When advising clients regarding relationship breakdown, most family lawyers focus on the parties’ financial circumstances, any children involved, and a client’s personal objectives. But understanding the psychological impact of a relationship ending is also of paramount importance, and clients can benefit from therapeutic support alongside legal advice. By using the combined skills of a psychotherapist and a family lawyer, a distinctly better outcome can be achieved.
Despite recent reforms intended to reduce hostility in the legal process, such as the advent of no-fault divorce, it is still widely regarded as protracted, painful and acrimonious. However, divorcing partners can choose to utilise both the expertise of family lawyers and psychotherapists, leading to better outcomes and challenging this conventional wisdom. This innovative approach smooths the legal process and ameliorates their overall experience.
In initial meetings with clients at the beginning of the divorce process, it is common and understandable for them to be emotionally distraught. Their trauma, and sometimes post-traumatic stress disorder (PTSD), can manifest in different ways. The same applies to the grief process, as they take time to deal with the ending of their relationship. Family lawyers therefore need to be aware of the warning signs that indicate a client’s level of distress requires therapeutic support. There is no shame in that; family and friends usually do not have the skillset to professionally support on the emotional and psychological side.

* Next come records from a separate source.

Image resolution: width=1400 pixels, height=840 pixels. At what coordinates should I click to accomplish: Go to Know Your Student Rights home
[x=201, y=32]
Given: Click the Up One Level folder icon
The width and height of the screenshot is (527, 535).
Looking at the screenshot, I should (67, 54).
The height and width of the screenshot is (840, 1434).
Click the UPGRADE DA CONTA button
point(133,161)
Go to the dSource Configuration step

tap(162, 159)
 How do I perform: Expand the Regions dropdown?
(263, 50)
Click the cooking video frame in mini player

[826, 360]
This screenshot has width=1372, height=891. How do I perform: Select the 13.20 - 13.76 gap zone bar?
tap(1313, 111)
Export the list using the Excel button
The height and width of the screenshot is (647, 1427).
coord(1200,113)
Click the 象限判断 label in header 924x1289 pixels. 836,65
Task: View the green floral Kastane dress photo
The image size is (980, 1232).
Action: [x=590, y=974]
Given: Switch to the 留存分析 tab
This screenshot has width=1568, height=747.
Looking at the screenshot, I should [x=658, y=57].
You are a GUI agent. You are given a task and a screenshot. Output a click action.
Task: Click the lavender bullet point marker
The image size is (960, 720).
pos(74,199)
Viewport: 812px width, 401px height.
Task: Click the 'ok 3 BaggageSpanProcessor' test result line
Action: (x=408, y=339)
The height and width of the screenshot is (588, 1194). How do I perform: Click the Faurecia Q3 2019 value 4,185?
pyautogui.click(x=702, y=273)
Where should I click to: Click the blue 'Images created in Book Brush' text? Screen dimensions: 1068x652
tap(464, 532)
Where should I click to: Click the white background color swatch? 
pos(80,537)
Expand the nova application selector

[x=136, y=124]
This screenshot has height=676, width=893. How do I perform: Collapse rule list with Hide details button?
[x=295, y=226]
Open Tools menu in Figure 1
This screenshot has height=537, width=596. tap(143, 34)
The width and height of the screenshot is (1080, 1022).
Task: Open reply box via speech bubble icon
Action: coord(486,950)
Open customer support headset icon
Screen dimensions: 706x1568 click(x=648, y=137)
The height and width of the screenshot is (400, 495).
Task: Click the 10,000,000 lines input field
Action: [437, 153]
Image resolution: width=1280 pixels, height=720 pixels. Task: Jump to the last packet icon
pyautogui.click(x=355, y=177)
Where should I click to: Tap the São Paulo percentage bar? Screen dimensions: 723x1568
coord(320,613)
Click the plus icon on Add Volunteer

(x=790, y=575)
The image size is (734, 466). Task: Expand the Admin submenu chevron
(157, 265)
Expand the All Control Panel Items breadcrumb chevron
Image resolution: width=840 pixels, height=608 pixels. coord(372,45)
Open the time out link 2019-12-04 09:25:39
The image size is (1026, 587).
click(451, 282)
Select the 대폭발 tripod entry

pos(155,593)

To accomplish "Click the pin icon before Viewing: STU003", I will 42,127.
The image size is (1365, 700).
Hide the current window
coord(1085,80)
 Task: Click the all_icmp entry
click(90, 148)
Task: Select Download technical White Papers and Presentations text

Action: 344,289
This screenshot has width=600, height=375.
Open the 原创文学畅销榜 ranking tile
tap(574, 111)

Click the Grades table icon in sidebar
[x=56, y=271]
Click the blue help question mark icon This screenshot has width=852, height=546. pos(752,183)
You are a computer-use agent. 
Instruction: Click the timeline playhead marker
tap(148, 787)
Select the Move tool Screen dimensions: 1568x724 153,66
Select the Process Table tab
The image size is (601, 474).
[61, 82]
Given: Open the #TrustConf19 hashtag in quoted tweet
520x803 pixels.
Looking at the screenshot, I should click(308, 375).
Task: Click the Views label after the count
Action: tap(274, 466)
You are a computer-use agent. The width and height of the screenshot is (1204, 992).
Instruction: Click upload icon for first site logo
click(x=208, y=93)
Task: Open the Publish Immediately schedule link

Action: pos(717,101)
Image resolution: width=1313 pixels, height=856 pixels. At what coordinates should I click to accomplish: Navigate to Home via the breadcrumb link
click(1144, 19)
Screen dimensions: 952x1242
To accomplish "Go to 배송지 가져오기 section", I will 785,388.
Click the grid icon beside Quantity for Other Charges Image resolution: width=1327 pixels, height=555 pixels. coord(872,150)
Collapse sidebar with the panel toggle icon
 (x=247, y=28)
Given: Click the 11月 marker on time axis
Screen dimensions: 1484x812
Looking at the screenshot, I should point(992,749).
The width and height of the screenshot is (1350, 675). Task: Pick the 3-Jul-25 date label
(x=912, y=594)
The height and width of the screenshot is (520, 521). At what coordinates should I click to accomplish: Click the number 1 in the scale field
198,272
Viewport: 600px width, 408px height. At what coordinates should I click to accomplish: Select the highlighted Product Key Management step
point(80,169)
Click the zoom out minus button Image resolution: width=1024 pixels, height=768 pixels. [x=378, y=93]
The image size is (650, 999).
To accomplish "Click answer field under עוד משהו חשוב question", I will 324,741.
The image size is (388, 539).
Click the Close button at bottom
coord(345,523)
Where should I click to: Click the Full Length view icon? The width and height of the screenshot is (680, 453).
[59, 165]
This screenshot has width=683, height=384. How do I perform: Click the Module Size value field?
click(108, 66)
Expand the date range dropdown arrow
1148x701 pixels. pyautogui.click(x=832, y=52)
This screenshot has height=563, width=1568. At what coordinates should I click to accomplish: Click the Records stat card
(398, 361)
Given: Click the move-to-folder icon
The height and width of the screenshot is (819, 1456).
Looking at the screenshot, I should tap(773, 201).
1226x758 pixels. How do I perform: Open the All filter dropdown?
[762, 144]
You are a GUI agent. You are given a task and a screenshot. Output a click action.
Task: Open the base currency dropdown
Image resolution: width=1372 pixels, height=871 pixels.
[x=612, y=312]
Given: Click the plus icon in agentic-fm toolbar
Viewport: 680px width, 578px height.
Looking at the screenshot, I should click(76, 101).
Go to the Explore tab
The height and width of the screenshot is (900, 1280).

For example, clients might stutter rather than speak fluently, or present as dishevelled and unkempt. Often, they are lacking in confidence and struggle to make rational decisions. In these circumstances, any attempt to continue proceedings when they are in a poor psychological state could be counter-productive, potentially leading to a more protracted process and a disappointing result.
Instead, a more holistic skillset is also required to ensure clients’ needs are met. To act as a family lawyer in a client's best interest therefore necessitates considering their case on a human level, as well as accommodating the wider family context during proceedings.
Clients who are further traumatised by the divorce process can authorise their lawyer and treating therapist to talk directly. By working together, they can review their client’s health, what legal steps are necessary to protect them and whether their client is psychologically ready to proceed on particular points. At each stage, the legal and therapeutic professionals work in harmony, exercising due diligence to ensure that an optimal strategy is maintained throughout that aligns with a client’s health.
Experience shows that this pattern of engagement with clients translates to more positive results: often lower legal costs, better strategic understanding of where the client and former partner are in the grief process, better preparation and more accurate prediction of what the other party might do next. It is time and money well spent.
Deborah's article was published in The Times, 9 May 2024.